Бек Менахем наблюдал за схваткой зоркими очами с вершины белого холма, сидя в седле, под боевым знаменем, окружённый многочисленной охраной хорезмийских лариссиев.
— Ага, вот Ререх уже и свою конницу ввёл в битву, — бросил он злорадно, обращаясь то ли к самому себе, то ли к окружавшим его охоронцам и посыльным. — Почему не обходите урусов слева, почему не замыкаете кольцо? — раздражённо спросил бек у тархана.
— Там нельзя пройти, о великий, болото, кони вязнут и гибнут.
— Тогда загоните туда урусов вместе с их каганом! — грозно сдвинул брови Менахем.

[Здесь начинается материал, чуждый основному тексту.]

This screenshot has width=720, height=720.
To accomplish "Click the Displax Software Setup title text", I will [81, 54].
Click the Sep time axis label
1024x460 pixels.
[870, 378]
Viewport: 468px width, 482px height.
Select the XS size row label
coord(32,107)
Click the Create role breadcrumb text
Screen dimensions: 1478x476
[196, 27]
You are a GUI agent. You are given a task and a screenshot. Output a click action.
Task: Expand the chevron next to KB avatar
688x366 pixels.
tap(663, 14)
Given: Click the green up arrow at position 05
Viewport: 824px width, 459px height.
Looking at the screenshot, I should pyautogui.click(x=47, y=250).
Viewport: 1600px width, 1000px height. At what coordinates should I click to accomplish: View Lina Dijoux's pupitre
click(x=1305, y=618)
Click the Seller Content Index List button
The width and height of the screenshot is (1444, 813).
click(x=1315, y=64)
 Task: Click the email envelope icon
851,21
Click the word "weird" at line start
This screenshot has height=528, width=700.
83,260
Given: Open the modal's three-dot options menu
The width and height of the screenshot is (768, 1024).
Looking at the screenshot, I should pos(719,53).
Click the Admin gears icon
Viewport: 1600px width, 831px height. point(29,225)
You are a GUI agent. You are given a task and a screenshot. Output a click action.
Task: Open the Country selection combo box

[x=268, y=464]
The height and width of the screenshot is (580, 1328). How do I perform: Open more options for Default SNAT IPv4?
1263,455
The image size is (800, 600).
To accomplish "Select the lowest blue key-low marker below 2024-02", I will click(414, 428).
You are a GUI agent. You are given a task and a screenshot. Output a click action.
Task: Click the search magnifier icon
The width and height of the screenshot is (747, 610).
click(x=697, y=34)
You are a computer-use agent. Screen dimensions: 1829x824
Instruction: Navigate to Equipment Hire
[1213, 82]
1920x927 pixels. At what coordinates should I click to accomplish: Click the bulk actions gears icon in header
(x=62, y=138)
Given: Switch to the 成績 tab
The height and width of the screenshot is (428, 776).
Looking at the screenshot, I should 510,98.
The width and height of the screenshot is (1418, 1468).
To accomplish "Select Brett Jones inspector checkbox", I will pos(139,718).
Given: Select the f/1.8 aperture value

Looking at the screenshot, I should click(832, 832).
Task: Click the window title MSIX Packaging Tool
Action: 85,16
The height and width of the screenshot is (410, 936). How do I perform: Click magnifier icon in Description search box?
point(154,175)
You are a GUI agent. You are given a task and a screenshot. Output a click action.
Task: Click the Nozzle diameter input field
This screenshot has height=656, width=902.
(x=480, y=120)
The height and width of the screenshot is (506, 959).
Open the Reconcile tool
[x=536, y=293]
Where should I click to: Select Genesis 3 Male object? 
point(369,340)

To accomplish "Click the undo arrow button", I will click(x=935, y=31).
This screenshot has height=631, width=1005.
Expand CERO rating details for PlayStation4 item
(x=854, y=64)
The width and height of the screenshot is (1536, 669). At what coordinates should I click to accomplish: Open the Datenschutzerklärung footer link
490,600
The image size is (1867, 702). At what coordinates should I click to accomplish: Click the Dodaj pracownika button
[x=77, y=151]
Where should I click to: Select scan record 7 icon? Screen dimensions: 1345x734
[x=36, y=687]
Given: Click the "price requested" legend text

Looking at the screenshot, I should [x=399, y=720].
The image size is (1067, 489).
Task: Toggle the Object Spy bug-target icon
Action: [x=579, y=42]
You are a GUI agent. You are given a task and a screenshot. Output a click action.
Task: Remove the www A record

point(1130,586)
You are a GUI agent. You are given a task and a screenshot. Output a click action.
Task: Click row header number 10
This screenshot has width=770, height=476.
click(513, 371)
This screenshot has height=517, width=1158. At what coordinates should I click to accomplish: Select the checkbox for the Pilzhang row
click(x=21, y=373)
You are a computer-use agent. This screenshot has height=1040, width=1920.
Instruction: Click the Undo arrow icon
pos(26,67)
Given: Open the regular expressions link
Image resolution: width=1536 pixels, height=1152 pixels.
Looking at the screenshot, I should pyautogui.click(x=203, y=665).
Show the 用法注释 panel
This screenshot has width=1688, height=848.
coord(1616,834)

Ещё один натиск хазарского войска — и снова новгородцы с остатками конницы оказались в самом тяжелом месте своей обороны, не дав хазарам отрезать левое крыло от центра. Тархан Самуил рассвирепел окончательно, и сам возглавил новый, как ему казалось, последний удар. Он видел, что скоро левое крыло новгородцев будет полностью окружено, а правое и центр загнаны в топкое болото. Вместе с тарханом, блестя на солнце дорогой византийской бронёй с золотыми орлами и алея плащом, устремился византийский стратигос. Ещё миг — и горячка боя поглотила их, перенеся туда, где время течёт долго и неимоверно быстро одновременно.
«Зачем этот хитрец полез в битву, понятно, хочет приписать себе победу, когда она уже почти в руках, и отчего я последовал за ним? Всё будто бы вышло так, как я и предполагал, но что-то идёт не совсем так, что?» — роились в голове стратигоса беспокойные мысли. Верный его помощник и переводчик ничего не думал, он просто летел туда, где был много раз и к чему давно привык, — там нужно только рубить, колоть, защищаться, и нет места сомнениям и раздумьям.
Вдруг и грозный тархан почувствовал изменение в ходе жестокой рубки, как будто сзади на плечи ему кто-то накинул невидимый плащ, который мешал сражаться. Самуил, надёжно прикрытый впереди своими верными телохранителями, огляделся и… даже растерялся от неожиданности: за его спиной шёл бой. Этого не могло быть: как прижатые к болоту и почти рассечённые надвое урусы могли оказаться сзади?! Так же беспомощно закрутился на своем коне верный темник Джюрден, он тоже ничего не понимал.
— Мы окружены, Исмаил! — наконец прохрипел Джюрденбей. — Сзади засадная конница урусов!
— Быстро строй своих итильцев и хорезмцев в русскую ладью, будем пробиваться! — прокричал, мешая греческую и хазарскую речь, стратигос.
— Джюрден, мы должны умереть, но спасти Хамалеха, — прокричал вне себя Исмаил. Мысль о том, что если они сейчас не вырвутся, и владыка с тремя сотнями личной охраны станет лёгкой добычей урусов, а тогда род бека просто уничтожит весь род тархана, придала невероятную силу хазарскому воеводе.
Ольг внешне был, как всегда, спокоен, но чело то и дело покрывала нервная испарина. Его конные воины, хмурые и сосредоточенные, сидели или прохаживались возле своих коней. Лес, в котором схоронилась конница новгородцев, жил своей обычной жизнью: стрекотали кузнечики, алкали крови бесчисленные комары, перекрикивались лесные птахи. Но сегодня воевода ничего этого не замечал. Он должен вовремя вступить в битву, не раньше и не позже означенного Рарогом расклада сил.